## Your goal
In the book review, rewrite the passage from "In the middle" to "a champion commandment-breaker.", changing "homeless" to "unhoused".
---------- Document excerpt
Saturday, June 18, 2011

A little - all there is, and all you need

kw: book reviews, nonfiction, faith, memoirs

A rabbi and a pastor came into Mitch's life, and, no joke, he was more profoundly changed than if he'd known only one of them. In Mitch Albom's Have a Little Faith, we find that the rabbi "came into" his life at birth, and retained a place in his heart even as he drifted from his faith. But when eighty-two-year-old Rabbi Albert Lewis asked Mitch, "Will you do my eulogy?", he "came in" in a much deeper way. They agreed to meet periodically so Mitch could get to know the rabbi on a more human level. Mitch figured on a few months, a few meetings. The meetings went on for eight years.

In the middle of those eight years, Mitch, involved with a charity for the homeless, met a Christian pastor named Henry Covington. He visited him and his ministry to the homeless regularly, trying to figure out if Henry was on the level. If you wanted to find someone the exact opposite of Albert Lewis, Henry Covington is about as close as you could come: black, tall, enormously overweight, a former criminal and drug dealer, a champion commandment-breaker.

I once read that some people come to faith in extreme crisis, and are changed overnight. They have a traumatic birth. For others, finding God is as smooth as putting on a well-fitting glove. I think you can guess which man had which experience. Thinking of Henry, I am reminded of George Müller, a 19th Century leader of the "open brethren", who started out life as a thief. Once he'd had his own jackhammer experience with God, he became one entrusted with millions as he built a series of orphanages in and around Bristol, England. His diary is great reading.

Albert, by contrast, had a more comfortable relationship with God, and like any couple that ages together, he sometimes stormed at the Deity, but they always reconciled. When Mitch was a child, the rabbi seemed like God himself, awesome and imperturbable. Once when asked to speak to the children at a Christian church, a young boy plucked up the boldness to ask, "Where are your horns? I thought all Jews had horns." He invited the boy to come forward and examine his head, removing his yarmulke. After a while, the boy lapsed into embarrassed silence, and he asked, "Yes?" The boy said, "No horns." "Ah."

I have often been troubled at the way we deify our men of God. There seems to be a natural inclination to look, first to a father, then to other authorities, as infallible guides. To discover that nobody is perfect is a frightening blow, and leads to our first life crisis, in the preteen or teen years. Why do kids rebel? They find out that Dad and Mom are not God, and it typically happens just when they've grown to have some confidence in their own opinions. Of course, as Ben Franklin said, "Nature keeps a hard school." Unless we are utter fools, we learn that we are not infallible either. Most of us are lucky enough to reconcile with our parents by then.

Having spent half a life or more running from God, Mitch is drawn back, by the example of these two Men of God, their simple faith, and the comfort and steadiness he learns accompany a life of ordinary faith. Faith may be what we believe, but to others, the only clue is, faith is what we do. To a Jew in particular, faith is worked out in ritual. As Tevye sings in Fiddler on the Roof, "Tradition!" To a faithful Christian, ritual takes a back seat to service.

One time, I was trying to comfort a suicidal woman, and she said, "You're just being nice because it is your job." I replied, "It isn't my job, it is what I am, and not because I am some kind of pastor, but because of God in me." I wasn't really a pastor, but she thought I was, and was blind to remonstrance. But when I said, "I care because God cares," she took comfort in that. I'd do miracles for people if I could, but I've discovered that I don't have any miraculous gift. But each of us has the gift of a listening heart, if we're patient enough to use it.

Pastor or rabbi, whether a good speaker or not (Albert and Henry were/are champion sermonizers), it is when they listen that they change lives. Listening is how each of us can change lives. Mitch learned that as he listened to the both of them, and then to a few others who had things to say about both their lives.

Without Henry, Mitch could not have completed the eulogy. We need contrast to see clearly. But the end came, as the end must, when Albert was ninety years old. Mitch buckled down, in a room filled with his notes and recordings and research materials, and wrote without touching any of them. He saw that both these men had, not the great faith we imagine a man of God has to have, but just a little faith. A little faith, well and persistently used, accomplishes much.
--------------------
---------- Data records
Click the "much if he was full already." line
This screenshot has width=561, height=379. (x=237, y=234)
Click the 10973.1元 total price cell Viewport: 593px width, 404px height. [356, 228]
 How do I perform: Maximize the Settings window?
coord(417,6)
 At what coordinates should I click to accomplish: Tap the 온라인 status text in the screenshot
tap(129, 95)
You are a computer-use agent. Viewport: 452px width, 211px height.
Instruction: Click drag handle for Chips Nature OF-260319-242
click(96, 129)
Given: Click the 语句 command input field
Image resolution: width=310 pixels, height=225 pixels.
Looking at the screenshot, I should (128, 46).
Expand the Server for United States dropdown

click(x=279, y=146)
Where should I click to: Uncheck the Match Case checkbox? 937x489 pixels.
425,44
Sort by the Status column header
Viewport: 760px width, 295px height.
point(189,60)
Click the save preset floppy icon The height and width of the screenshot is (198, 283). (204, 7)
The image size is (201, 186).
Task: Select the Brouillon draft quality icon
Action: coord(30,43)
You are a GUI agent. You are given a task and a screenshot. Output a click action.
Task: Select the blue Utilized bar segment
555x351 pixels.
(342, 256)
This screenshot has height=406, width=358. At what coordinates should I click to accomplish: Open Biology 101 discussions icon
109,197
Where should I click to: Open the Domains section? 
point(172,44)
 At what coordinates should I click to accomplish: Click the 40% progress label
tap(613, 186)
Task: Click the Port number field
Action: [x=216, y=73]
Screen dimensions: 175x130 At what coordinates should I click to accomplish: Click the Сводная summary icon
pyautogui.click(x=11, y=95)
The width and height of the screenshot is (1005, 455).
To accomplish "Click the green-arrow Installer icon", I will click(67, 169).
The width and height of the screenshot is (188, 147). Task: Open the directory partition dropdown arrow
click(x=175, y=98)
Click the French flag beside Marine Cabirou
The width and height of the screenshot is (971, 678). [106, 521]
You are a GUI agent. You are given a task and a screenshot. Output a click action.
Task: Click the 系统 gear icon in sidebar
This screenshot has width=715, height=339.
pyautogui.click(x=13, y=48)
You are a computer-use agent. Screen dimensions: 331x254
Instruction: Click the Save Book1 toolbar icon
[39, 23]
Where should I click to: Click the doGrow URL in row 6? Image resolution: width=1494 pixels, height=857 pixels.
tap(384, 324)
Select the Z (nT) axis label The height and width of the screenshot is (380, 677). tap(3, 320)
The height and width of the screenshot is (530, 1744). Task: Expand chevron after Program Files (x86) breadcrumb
--------------------
## Solution
In the middle of those eight years, Mitch, involved with a charity for the unhoused, met a Christian pastor named Henry Covington. He visited him and his ministry to the unhoused regularly, trying to figure out if Henry was on the level. If you wanted to find someone the exact opposite of Albert Lewis, Henry Covington is about as close as you could come: black, tall, enormously overweight, a former criminal and drug dealer, a champion commandment-breaker.